[Stored items]
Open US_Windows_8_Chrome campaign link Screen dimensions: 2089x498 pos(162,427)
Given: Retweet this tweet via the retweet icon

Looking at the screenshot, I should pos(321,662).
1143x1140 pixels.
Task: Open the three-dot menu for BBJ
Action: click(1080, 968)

> _YOUR TASK_: Output every line of the data again, exactly.

> _PROBLEM SOLUTION_:
Open US_Windows_8_Chrome campaign link Screen dimensions: 2089x498 pos(162,427)
Given: Retweet this tweet via the retweet icon

Looking at the screenshot, I should pos(321,662).
1143x1140 pixels.
Task: Open the three-dot menu for BBJ
Action: click(1080, 968)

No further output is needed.